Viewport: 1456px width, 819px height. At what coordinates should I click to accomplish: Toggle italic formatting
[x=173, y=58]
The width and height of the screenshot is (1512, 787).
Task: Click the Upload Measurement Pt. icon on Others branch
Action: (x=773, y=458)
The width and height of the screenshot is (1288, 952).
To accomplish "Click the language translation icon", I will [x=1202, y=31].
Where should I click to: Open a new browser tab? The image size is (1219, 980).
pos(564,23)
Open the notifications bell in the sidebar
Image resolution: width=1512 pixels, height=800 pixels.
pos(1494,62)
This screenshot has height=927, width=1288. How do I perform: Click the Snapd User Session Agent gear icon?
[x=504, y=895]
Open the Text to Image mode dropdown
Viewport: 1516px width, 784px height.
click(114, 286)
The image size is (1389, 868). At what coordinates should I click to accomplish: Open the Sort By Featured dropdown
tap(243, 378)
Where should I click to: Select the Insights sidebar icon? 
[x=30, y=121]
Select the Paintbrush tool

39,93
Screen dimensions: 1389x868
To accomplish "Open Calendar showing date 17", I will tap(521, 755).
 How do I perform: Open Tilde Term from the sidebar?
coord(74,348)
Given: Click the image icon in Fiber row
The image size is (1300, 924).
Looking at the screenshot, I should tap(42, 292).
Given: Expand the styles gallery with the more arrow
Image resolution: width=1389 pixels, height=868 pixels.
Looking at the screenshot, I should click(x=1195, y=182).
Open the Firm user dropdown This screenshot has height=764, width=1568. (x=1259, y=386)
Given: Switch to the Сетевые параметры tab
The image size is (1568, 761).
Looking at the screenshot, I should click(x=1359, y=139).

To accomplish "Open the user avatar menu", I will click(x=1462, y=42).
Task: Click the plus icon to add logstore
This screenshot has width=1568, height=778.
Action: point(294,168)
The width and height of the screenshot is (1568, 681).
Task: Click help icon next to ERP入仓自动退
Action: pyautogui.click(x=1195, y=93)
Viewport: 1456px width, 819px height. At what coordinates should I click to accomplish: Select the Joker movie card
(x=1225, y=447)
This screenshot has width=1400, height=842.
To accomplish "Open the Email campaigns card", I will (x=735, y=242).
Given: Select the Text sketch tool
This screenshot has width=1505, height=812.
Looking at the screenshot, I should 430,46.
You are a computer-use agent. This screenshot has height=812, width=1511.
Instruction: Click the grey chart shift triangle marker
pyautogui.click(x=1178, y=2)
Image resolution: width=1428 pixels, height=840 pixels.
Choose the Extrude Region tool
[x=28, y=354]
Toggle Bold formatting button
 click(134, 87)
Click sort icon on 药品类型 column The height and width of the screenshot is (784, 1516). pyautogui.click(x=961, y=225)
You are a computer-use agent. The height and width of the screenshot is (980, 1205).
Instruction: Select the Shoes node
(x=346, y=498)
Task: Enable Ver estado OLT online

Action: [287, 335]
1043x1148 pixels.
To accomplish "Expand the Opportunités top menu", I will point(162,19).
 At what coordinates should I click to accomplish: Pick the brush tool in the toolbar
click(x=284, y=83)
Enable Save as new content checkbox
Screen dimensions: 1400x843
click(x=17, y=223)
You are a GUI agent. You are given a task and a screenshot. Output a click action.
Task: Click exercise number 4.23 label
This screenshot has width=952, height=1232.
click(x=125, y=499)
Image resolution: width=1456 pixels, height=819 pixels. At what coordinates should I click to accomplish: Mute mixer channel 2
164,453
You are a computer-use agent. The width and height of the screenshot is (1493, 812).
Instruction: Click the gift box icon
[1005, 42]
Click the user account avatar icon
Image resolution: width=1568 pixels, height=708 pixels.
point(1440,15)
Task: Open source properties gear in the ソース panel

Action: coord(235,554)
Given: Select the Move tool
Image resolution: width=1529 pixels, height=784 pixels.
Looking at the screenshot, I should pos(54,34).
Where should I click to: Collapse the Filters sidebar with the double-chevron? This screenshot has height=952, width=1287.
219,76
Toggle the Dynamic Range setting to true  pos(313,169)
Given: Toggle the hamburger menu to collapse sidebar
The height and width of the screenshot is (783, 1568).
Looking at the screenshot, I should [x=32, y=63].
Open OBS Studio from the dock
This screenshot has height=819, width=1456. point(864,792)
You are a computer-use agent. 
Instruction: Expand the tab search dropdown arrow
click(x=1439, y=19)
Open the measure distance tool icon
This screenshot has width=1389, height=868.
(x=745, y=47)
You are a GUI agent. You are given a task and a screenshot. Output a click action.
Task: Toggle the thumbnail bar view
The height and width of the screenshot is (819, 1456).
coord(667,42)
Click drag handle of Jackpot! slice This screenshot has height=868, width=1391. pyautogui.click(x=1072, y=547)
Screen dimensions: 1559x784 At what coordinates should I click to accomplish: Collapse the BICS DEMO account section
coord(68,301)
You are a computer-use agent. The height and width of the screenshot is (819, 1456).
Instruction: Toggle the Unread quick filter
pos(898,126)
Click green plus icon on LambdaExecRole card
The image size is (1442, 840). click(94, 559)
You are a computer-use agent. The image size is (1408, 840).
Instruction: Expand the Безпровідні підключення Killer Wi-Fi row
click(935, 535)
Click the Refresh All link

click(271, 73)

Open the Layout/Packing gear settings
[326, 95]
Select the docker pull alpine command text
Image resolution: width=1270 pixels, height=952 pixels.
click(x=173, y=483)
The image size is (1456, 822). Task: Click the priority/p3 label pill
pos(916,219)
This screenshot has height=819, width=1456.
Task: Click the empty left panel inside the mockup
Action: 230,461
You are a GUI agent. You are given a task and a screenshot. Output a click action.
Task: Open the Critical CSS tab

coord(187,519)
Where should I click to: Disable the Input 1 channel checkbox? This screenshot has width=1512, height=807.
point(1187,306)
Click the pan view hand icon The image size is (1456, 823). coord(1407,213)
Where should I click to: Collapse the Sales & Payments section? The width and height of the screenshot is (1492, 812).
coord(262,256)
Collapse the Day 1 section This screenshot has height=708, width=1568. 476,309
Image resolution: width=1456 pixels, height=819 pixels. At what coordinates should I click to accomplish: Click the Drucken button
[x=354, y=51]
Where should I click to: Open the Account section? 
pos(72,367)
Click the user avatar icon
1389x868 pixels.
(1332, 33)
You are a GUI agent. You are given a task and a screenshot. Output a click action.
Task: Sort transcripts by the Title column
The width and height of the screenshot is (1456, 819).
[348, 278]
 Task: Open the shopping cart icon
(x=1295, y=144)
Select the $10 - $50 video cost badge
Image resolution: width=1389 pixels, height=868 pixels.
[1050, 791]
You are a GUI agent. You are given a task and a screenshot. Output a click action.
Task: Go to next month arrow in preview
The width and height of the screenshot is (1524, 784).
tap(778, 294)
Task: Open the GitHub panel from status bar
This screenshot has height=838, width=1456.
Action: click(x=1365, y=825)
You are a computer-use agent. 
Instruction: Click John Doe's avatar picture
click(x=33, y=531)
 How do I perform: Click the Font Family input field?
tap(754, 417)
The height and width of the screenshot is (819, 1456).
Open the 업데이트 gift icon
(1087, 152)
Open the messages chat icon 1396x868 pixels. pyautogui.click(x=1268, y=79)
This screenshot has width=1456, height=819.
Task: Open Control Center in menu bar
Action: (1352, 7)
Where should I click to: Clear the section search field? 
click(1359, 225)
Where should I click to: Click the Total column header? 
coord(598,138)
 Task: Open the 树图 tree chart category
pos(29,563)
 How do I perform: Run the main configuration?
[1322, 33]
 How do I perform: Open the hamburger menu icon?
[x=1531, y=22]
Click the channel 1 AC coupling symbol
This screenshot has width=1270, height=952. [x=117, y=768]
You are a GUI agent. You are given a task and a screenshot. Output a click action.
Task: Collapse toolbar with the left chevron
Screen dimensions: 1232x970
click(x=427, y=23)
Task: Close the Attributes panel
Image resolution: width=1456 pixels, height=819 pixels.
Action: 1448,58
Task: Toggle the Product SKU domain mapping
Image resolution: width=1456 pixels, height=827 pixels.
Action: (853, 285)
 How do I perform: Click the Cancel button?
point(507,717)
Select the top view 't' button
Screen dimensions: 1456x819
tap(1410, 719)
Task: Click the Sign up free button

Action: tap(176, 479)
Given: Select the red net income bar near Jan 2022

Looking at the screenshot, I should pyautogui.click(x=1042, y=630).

> _DIRECTIONS FOR THIS TASK_:
Of the lines above, retype only those from the line containing "Click green plus icon on LambdaExecRole card" through the line containing "Collapse the Day", including both, exactly.

> _ANSWER SPACE_:
Click green plus icon on LambdaExecRole card
The image size is (1442, 840). click(94, 559)
You are a computer-use agent. The image size is (1408, 840).
Instruction: Expand the Безпровідні підключення Killer Wi-Fi row
click(935, 535)
Click the Refresh All link

click(271, 73)

Open the Layout/Packing gear settings
[326, 95]
Select the docker pull alpine command text
Image resolution: width=1270 pixels, height=952 pixels.
click(x=173, y=483)
The image size is (1456, 822). Task: Click the priority/p3 label pill
pos(916,219)
This screenshot has height=819, width=1456.
Task: Click the empty left panel inside the mockup
Action: 230,461
You are a GUI agent. You are given a task and a screenshot. Output a click action.
Task: Open the Critical CSS tab

coord(187,519)
Where should I click to: Disable the Input 1 channel checkbox? This screenshot has width=1512, height=807.
point(1187,306)
Click the pan view hand icon The image size is (1456, 823). coord(1407,213)
Where should I click to: Collapse the Sales & Payments section? The width and height of the screenshot is (1492, 812).
coord(262,256)
Collapse the Day 1 section This screenshot has height=708, width=1568. 476,309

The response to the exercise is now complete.